Firm has decided to focus remaining R&D on xenograft platform and drop other in-licensed compounds.

Champions Biotechnology exercised its option to license a late preclinical-stage liposomal nanoparticle formulation of irinotecan known as Irinophore C™ from Canada’s BC Cancer Agency, part of British Columbia’s Provincial Health Services Authority. The Baltimore-based firm will pay BC Cancer $85,000 to cover the option exercise fee and past patent costs incurred by BC Cancer.

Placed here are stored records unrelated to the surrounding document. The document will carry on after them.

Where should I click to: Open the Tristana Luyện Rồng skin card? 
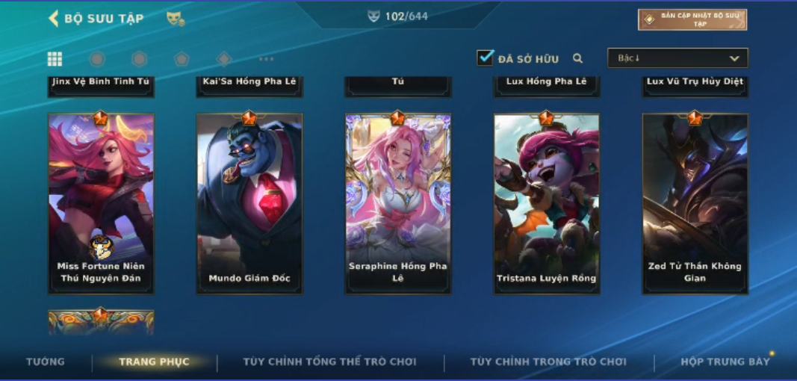coord(547,203)
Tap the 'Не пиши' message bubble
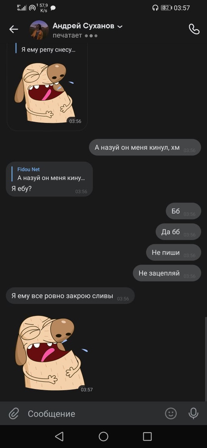Image resolution: width=207 pixels, height=448 pixels. pyautogui.click(x=174, y=253)
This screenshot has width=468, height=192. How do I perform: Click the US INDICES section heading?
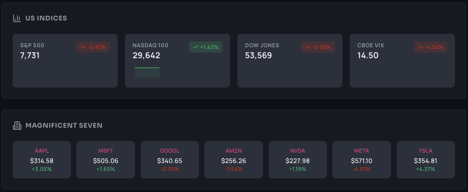coord(46,18)
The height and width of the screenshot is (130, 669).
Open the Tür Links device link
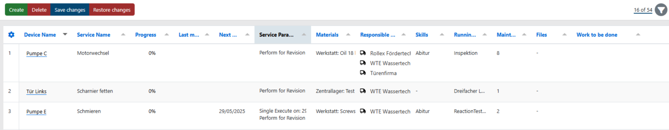pyautogui.click(x=36, y=91)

It has in addition decided to drop development of another three previously in-licensed candidates and will not pursue any other product in-licensing opportunities.

Irinophore C is expected to start in Phase I development as monotherapy against advanced solid tumors during the latter part of 2011, and Champions is investigating potential options for financing clinical development of the drug. The firm says studies using its preclinical xenograft technology Tumorgraft™ suggest Irinophore C is significantly more effective against a range of tumor types than the approved irinotecan drug Camptosar, and demonstrates additional safety benefits.

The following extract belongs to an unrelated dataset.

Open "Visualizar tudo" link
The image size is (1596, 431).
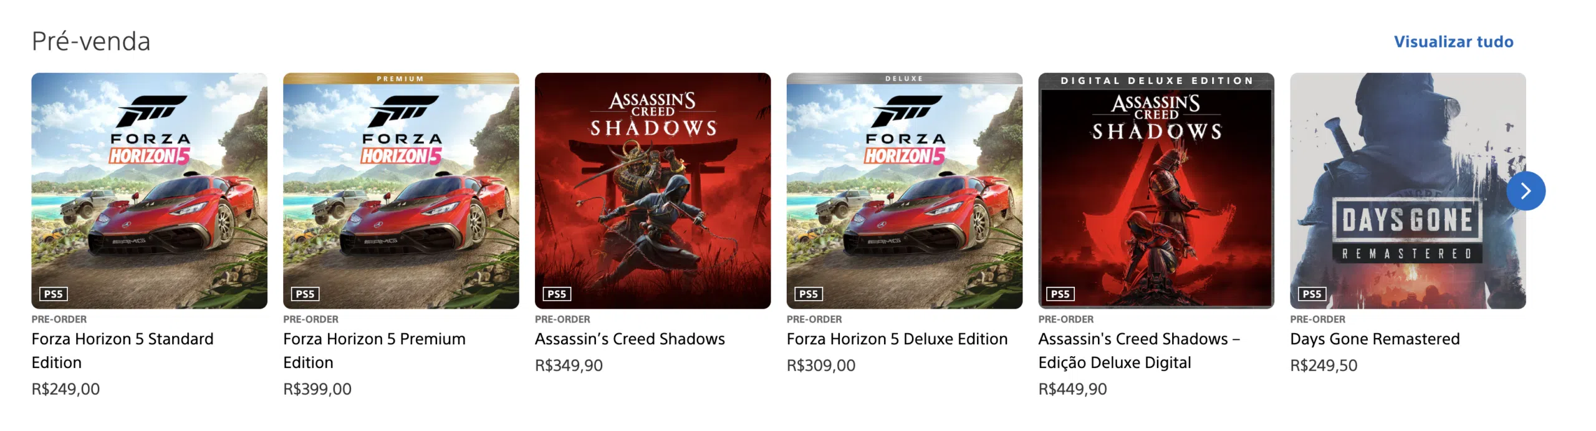coord(1453,42)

The newly licensed candidate will essentially represent the only product in Champions’ pipeline. The firm’s decision to drop the other potential anticancer compounds it had licensed is also based on Tumorgraft study findings. Instead, the firm will focus its remaining R&D resources on further developing its Tumorgraft technology platform and expanding its translational oncology solutions business which is exploiting the platform through partnerships and services.

Just a week ago Champions signed a technology collaboration agreement with Cephalon, through which it will conduct low passage Tumorgraft studies on two of Cephalon’s compounds to help evaluate their likely activity in future clinical settings.